*** PROVIDED DATA ***

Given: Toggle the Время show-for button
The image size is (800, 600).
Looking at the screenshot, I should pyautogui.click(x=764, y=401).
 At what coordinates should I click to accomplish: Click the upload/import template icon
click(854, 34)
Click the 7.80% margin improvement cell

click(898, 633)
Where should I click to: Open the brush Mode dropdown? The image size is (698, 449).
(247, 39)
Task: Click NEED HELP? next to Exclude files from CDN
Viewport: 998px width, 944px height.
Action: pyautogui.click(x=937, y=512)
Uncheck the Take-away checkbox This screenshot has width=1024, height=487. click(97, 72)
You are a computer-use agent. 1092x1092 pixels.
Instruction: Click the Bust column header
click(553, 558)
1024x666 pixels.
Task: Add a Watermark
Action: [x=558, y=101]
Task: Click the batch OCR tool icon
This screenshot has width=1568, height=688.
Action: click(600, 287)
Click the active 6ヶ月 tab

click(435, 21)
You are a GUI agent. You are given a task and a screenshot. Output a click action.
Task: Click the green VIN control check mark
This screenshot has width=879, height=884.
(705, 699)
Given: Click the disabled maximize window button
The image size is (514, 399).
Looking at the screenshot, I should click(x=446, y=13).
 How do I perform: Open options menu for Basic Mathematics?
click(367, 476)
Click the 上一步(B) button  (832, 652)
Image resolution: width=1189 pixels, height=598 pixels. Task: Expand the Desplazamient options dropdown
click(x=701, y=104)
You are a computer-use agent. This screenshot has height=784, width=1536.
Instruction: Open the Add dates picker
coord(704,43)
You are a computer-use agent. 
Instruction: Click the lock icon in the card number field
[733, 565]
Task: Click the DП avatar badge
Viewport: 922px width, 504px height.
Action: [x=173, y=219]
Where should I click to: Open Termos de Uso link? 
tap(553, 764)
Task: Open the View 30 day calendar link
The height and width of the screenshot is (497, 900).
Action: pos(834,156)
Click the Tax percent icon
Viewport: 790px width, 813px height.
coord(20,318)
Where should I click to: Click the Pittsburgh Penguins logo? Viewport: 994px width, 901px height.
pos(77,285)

***

◆ WHAT TO WORK ON ◆
Determine how many lines in the data include "button", and let the answer be that number alone.

◆ ANSWER SPACE ◆
3